Julia Rowe (Natalie Denise Sperl; Altergeist, Naked Surrender) has been taken an assignment as an in-home caregiver for Lillian Gresham (Eileen Dietz; 100 Acres of Hell, A Wakefield Project), a sweet old lady who, of course, lives in the middle of nowhere. It’s Friday night but, “It pays really well, more for one night than I make in a week”, which should also be a red flag.
And we know something isn’t right due to the prologue that gives way to a scene from “13 hours earlier” where Detective Roman Eckhart (Joe Cornet), of the NYPD, currently visiting California on his own time, interviews Dr. King (Eric Roberts; Escape Through Africa, The Rideshare Killer) an expert on parapsychology.
Writer Craig Hamann (My Best Friend’s Birthday, Dollman vs. Demonic Toys) and director Cornet get Night of the Caregiver off to the start you would expect. Lillian is charming but evasive about why she needs a home nurse and refuses to have her vitals taken. It’s restated just how remote the house is, the lights start flickering and the house’s decor is distinctly odd.
Much of the film is a two-character piece, with Julia hearing odd sounds or sensing she’s not alone while we see a clawed hand reaching for her and Lillian denying there’s anyone else there or that she notices anything strange. If we didn’t see that hand this could be played off as possibly Julia’s mind playing tricks due to lack of sleep, she did come there straight from her shift at the hospital.
But we do see it, and we do know something is there. The problem is, whatever it is, it’s in no rush to actually do something more than make doors creak. When it finally makes an appearance on our heroine’s phone and causes it to die that’s the first actual scare in the film, and things do pick up a bit after that.
Just because the pace picks though, doesn’t mean Night of the Caregiver actually gets better. The filmmakers seem to have no feel for the genre, and even cinematographer Sam Wilkerson’s (My (unauthorized) Hallmark Movie Musical, What’s Your Problem?!) prowling camera can’t produce any sense of danger. Things just sort of plod along to a revelation around the hour mark that you’ll have seen coming long before, followed by a long expository monologue.
The film’s effects are a mixed bag. The demon hand we keep seeing looks good, but when we see its head that’s obviously a cheap mask with glowing eyes. There’s a neck would that looks passable apart from the CGI blood spurts. A later clawing by the demon is represented by nothing but blood smears.
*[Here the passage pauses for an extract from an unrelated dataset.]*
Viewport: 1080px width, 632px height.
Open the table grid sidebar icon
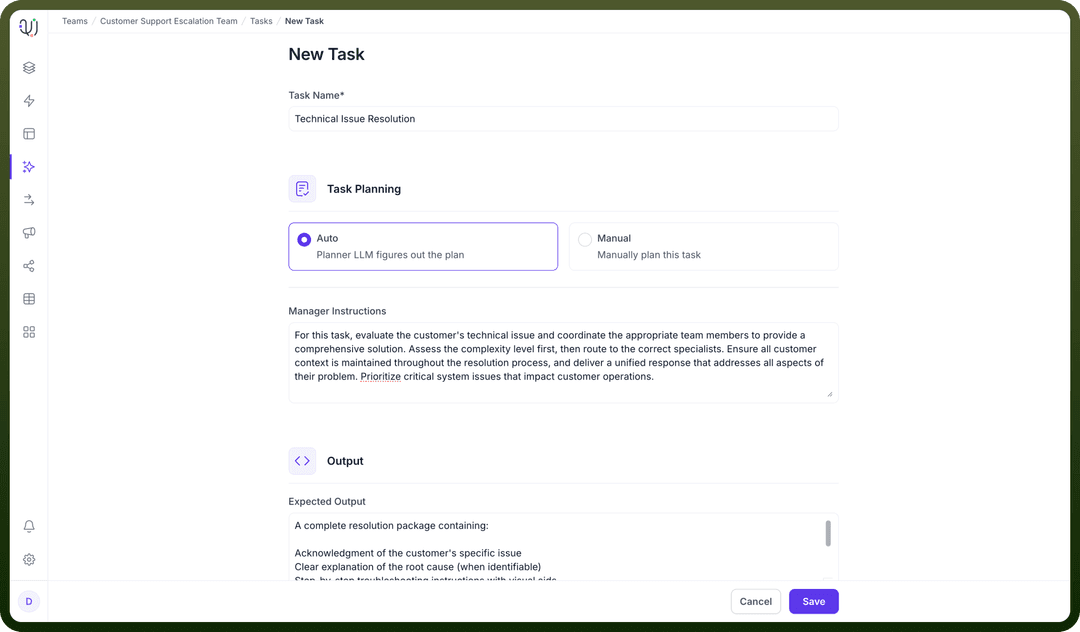[x=29, y=299]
One bright spot among all the complaints, Night of the Caregiver claims to run an hour and seventeen minutes but the story ends after sixty-five minutes. That’s followed by an epilogue that consists of five minutes of pointless padding and a five-second “scary” shot that you’ll be expecting. And then seven minutes of credits. But this should have been over even before that, it’s like a half-hour Night Gallery episode dragged out to twice that length.
* 1/5
ITN Distribution debuted Night of the Caregiver via a theatrical and VOD release on August 15th; they will release it on DVD and to further Digital Platforms later this year.